From the outset there has been persistent and strong opposition to the
road from concerned citizens across the islands, as well as the
private landowners. There has been a significant amount of
correspondence with the local press, calls to talk shows, and a
turnout of more than 200 people at a recent rally outside the Glass
House last month, where a number of people pledged tolay before the
bulldozers if necessary, in addition to adding their names to a
growing petition to save the forest. An information website
established to inform people about the campaign received literally
hundreds of comments from Caymanians, residents and overseas visitors
in support of this unique environment.

The crown owns a considerable amount of the land in the forest but a
large percentage remains in private hands – but untouched.
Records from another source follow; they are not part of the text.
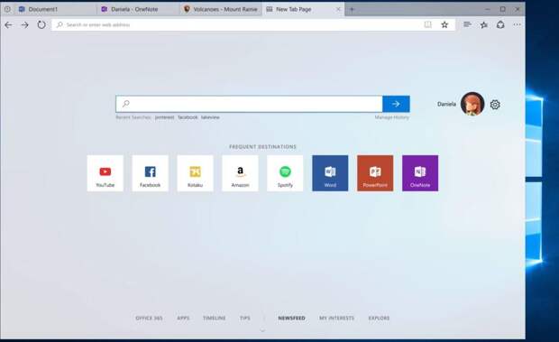559x342 pixels.
Task: Open the Manage History link
Action: click(391, 117)
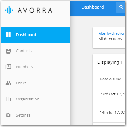Click the Settings gear icon
The height and width of the screenshot is (127, 127).
(8, 115)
From the
outset, the private landowners have stated their position and desire
to protect the forest and have pledged not to develop land they own
which lies within its boundaries. However, confusion and
misinformation has surrounded this proposed road development. The
actual definition of the forest boundary and its delicate eco-systems
versus what some consider inconsequential land, the government’s
desire to create a heritage forest, its plans to build the road and
develop the University College of the Cayman Islands (UCCI) site, and
the long term intentions of the private landowners have been part of
accusations and counter accusations. 

The Minister has even suggested that many of the protestors had hidden
agendas because of their own desire to develop parts of the forest,
though these accusations appear to be unfounded. At the weekly
televised press briefing on 1 May, McLean said the real forest needed
to be protected from other development in the future, since at present
there were no guarantees that the owners would not build. 
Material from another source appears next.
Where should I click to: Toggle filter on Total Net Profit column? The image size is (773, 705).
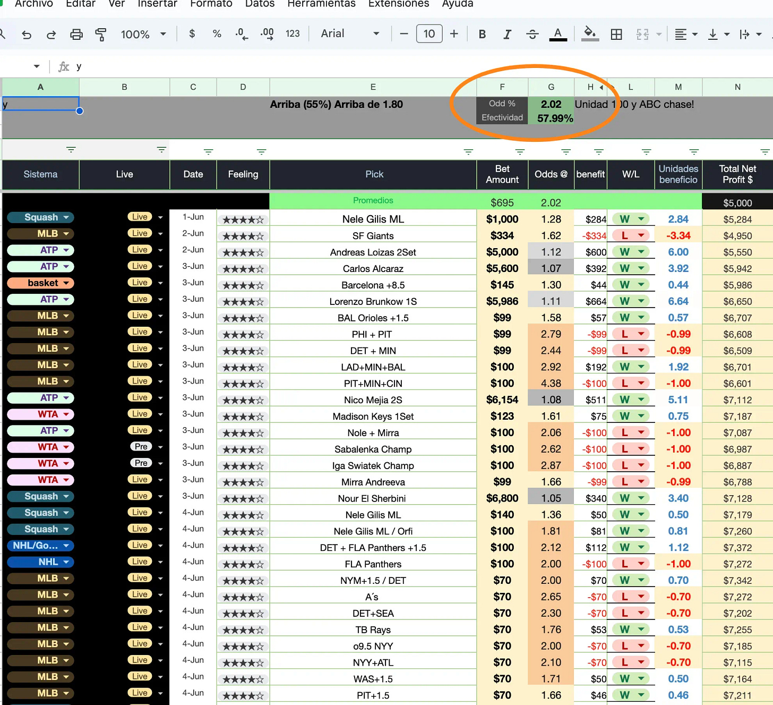point(765,152)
Andrew McGregor Yates the largest private landowner affected by the
proposed road has said neither he nor any of the other landowners in
the forest have any intentions of building on the land. “This land is
ours to preserve. We don’t want to build on it and we don’t want the
road. The forest has already suffered from encroachment. There are
incredible species in this forest found nowhere else in the world and
I want to preserve it,” Yates said. “Only God knows why these
beautiful things are growing in this forest and we should not disturb
them.”

One very well qualified localexpert told CNS that the reason why the
forest had evolved this way was because it is part of a mosaic of eco-
systems. While he said that some of the land in question was indeed
swamp, that very swampland gave rise to the diversity of life in the
forest itself. “You can’t have one without the other, the systems are
a mosaic and it is the moisture and humidity levels from the swamp
that have given rise to the diverse species in the forest,” he said.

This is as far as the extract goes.